Zellerfelder Kunstgraben
(am Teilerhaus)

angelegt von
oberharzer Bergleuten
im 17.Jahrhundert, um die Wasser
aus den nordöstlich von Zellerfeld gelegenen
Teichen den Wasserrädern für die Künste (Maschinen)
in den Schächten des etwa 750 m südlich von hier in ostwestlicher
Richtung verlaufenden Zellerfelder Hauptzuges (Erzganges) zum Antrieb
der Fördereinrichtungen und der Pumpen zuzuführen.
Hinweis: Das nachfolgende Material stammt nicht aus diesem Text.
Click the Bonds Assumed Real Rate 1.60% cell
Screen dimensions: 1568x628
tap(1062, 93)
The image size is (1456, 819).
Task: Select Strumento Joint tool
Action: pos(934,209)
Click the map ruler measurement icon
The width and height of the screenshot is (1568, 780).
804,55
Daher die Bezeichnung
"Kunstgraben". Bis zu diesem Teilerhaus ist der Graben 6 800 m lang. Ursprünglich
war er bis zur Grube "Neuer St.Joachim" (im Gelände des ehemaligen Johanneser Kurhauses)
weiter geführt und noch 2 700 m länger, also insgesamt 9500 m lang.
Nach Einstellung des Betriebes der am weitesten westlich gelegenen Gruben
gegen Ende des 19.Jahrhundert wurden die letzten 2 700 m Grabenlänge abgeworfen. Die
bis hierher geführten Wasser fließen weiter durch einen unterirdischen Wasserlauf in den südlich gelegene
" Wasserläufer Teich" und werden von dort aus dem westlich von Clausthal gelegenen "Ottiliae-Schacht" zugeführt,
wo sie in Rohrleitungen eingezogen in einem Kraftwerk auf dem Ernst-August-Stollen mit 339 m Gefälle bis 1980 elektrische
Kraft erzeugten. Am Mundloch dieses Stollens bei Gittelde am Harzrande 10 km westlich von hier treten diese
Wasser zu Tage aus und gelangen über die Flüsse Markau, Söse, Leine, Aller, Weser in die Nordsee.